* **Assignment**: Write the listing below again, word for word.

· · ·

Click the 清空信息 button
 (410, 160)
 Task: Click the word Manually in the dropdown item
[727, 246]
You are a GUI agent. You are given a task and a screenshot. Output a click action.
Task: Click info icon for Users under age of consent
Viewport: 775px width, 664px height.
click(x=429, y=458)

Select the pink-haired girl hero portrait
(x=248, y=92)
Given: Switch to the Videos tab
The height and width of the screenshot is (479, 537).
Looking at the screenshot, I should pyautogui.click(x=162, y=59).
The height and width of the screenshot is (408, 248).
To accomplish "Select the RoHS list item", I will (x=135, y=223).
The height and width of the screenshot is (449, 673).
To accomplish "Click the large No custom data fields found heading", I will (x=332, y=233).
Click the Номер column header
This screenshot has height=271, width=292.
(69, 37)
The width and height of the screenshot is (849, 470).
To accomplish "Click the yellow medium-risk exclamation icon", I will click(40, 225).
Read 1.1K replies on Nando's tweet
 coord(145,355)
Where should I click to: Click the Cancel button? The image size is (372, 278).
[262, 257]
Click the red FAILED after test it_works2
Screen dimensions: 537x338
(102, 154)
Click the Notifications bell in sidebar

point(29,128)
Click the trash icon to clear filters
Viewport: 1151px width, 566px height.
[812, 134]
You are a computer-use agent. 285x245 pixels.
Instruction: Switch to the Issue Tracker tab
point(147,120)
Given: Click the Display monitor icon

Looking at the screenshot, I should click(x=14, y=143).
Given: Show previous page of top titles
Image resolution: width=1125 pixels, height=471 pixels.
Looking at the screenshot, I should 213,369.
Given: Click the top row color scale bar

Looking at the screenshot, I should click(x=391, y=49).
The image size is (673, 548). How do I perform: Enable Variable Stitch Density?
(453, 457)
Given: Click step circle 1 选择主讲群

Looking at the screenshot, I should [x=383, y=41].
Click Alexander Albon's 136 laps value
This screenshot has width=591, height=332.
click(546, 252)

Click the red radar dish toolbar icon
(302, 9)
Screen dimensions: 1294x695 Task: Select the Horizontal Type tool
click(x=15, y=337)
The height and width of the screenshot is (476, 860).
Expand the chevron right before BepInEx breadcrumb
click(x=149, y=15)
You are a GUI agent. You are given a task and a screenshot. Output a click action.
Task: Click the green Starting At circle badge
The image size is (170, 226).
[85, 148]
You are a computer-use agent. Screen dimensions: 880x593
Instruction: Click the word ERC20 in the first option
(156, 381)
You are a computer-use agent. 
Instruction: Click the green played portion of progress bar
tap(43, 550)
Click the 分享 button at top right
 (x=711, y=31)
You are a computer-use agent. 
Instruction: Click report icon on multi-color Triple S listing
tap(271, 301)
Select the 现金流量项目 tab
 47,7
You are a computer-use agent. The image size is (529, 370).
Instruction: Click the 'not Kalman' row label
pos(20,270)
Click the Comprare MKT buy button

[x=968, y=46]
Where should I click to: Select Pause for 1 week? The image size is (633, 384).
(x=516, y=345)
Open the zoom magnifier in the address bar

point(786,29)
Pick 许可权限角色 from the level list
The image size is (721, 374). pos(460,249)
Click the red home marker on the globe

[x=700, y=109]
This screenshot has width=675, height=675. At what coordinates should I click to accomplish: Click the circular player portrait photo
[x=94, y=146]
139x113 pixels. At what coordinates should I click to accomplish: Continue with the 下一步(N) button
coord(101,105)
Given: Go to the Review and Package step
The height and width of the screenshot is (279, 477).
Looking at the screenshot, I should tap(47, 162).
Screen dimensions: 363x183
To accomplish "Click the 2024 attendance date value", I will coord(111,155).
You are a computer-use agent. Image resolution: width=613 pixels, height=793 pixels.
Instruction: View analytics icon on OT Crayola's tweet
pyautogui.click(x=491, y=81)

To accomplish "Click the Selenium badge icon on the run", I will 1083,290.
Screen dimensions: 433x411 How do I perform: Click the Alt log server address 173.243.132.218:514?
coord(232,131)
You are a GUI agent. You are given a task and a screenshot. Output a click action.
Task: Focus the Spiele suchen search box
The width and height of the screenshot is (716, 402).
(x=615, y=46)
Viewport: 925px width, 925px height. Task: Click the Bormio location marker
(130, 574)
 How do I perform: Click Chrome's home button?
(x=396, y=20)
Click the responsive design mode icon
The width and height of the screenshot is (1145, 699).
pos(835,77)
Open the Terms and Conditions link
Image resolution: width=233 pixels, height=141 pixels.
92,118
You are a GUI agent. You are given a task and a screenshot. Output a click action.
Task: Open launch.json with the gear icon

· · ·

* **Task result**:
Click the 清空信息 button
 (410, 160)
 Task: Click the word Manually in the dropdown item
[727, 246]
You are a GUI agent. You are given a task and a screenshot. Output a click action.
Task: Click info icon for Users under age of consent
Viewport: 775px width, 664px height.
click(x=429, y=458)

Select the pink-haired girl hero portrait
(x=248, y=92)
Given: Switch to the Videos tab
The height and width of the screenshot is (479, 537).
Looking at the screenshot, I should pyautogui.click(x=162, y=59).
The height and width of the screenshot is (408, 248).
To accomplish "Select the RoHS list item", I will (x=135, y=223).
The height and width of the screenshot is (449, 673).
To accomplish "Click the large No custom data fields found heading", I will (x=332, y=233).
Click the Номер column header
This screenshot has height=271, width=292.
(69, 37)
The width and height of the screenshot is (849, 470).
To accomplish "Click the yellow medium-risk exclamation icon", I will click(40, 225).
Read 1.1K replies on Nando's tweet
 coord(145,355)
Where should I click to: Click the Cancel button? The image size is (372, 278).
[262, 257]
Click the red FAILED after test it_works2
Screen dimensions: 537x338
(102, 154)
Click the Notifications bell in sidebar

point(29,128)
Click the trash icon to clear filters
Viewport: 1151px width, 566px height.
[812, 134]
You are a computer-use agent. 285x245 pixels.
Instruction: Switch to the Issue Tracker tab
point(147,120)
Given: Click the Display monitor icon

Looking at the screenshot, I should click(x=14, y=143).
Given: Show previous page of top titles
Image resolution: width=1125 pixels, height=471 pixels.
Looking at the screenshot, I should 213,369.
Given: Click the top row color scale bar

Looking at the screenshot, I should click(x=391, y=49).
The image size is (673, 548). How do I perform: Enable Variable Stitch Density?
(453, 457)
Given: Click step circle 1 选择主讲群

Looking at the screenshot, I should [x=383, y=41].
Click Alexander Albon's 136 laps value
This screenshot has width=591, height=332.
click(546, 252)

Click the red radar dish toolbar icon
(302, 9)
Screen dimensions: 1294x695 Task: Select the Horizontal Type tool
click(x=15, y=337)
The height and width of the screenshot is (476, 860).
Expand the chevron right before BepInEx breadcrumb
click(x=149, y=15)
You are a GUI agent. You are given a task and a screenshot. Output a click action.
Task: Click the green Starting At circle badge
The image size is (170, 226).
[85, 148]
You are a computer-use agent. Screen dimensions: 880x593
Instruction: Click the word ERC20 in the first option
(156, 381)
You are a computer-use agent. 
Instruction: Click the green played portion of progress bar
tap(43, 550)
Click the 分享 button at top right
 (x=711, y=31)
You are a computer-use agent. 
Instruction: Click report icon on multi-color Triple S listing
tap(271, 301)
Select the 现金流量项目 tab
 47,7
You are a computer-use agent. The image size is (529, 370).
Instruction: Click the 'not Kalman' row label
pos(20,270)
Click the Comprare MKT buy button

[x=968, y=46]
Where should I click to: Select Pause for 1 week? The image size is (633, 384).
(x=516, y=345)
Open the zoom magnifier in the address bar

point(786,29)
Pick 许可权限角色 from the level list
The image size is (721, 374). pos(460,249)
Click the red home marker on the globe

[x=700, y=109]
This screenshot has width=675, height=675. At what coordinates should I click to accomplish: Click the circular player portrait photo
[x=94, y=146]
139x113 pixels. At what coordinates should I click to accomplish: Continue with the 下一步(N) button
coord(101,105)
Given: Go to the Review and Package step
The height and width of the screenshot is (279, 477).
Looking at the screenshot, I should tap(47, 162).
Screen dimensions: 363x183
To accomplish "Click the 2024 attendance date value", I will coord(111,155).
You are a computer-use agent. Image resolution: width=613 pixels, height=793 pixels.
Instruction: View analytics icon on OT Crayola's tweet
pyautogui.click(x=491, y=81)

To accomplish "Click the Selenium badge icon on the run", I will 1083,290.
Screen dimensions: 433x411 How do I perform: Click the Alt log server address 173.243.132.218:514?
coord(232,131)
You are a GUI agent. You are given a task and a screenshot. Output a click action.
Task: Focus the Spiele suchen search box
The width and height of the screenshot is (716, 402).
(x=615, y=46)
Viewport: 925px width, 925px height. Task: Click the Bormio location marker
(130, 574)
 How do I perform: Click Chrome's home button?
(x=396, y=20)
Click the responsive design mode icon
The width and height of the screenshot is (1145, 699).
pos(835,77)
Open the Terms and Conditions link
Image resolution: width=233 pixels, height=141 pixels.
92,118
You are a GUI agent. You are given a task and a screenshot. Output a click action.
Task: Open launch.json with the gear icon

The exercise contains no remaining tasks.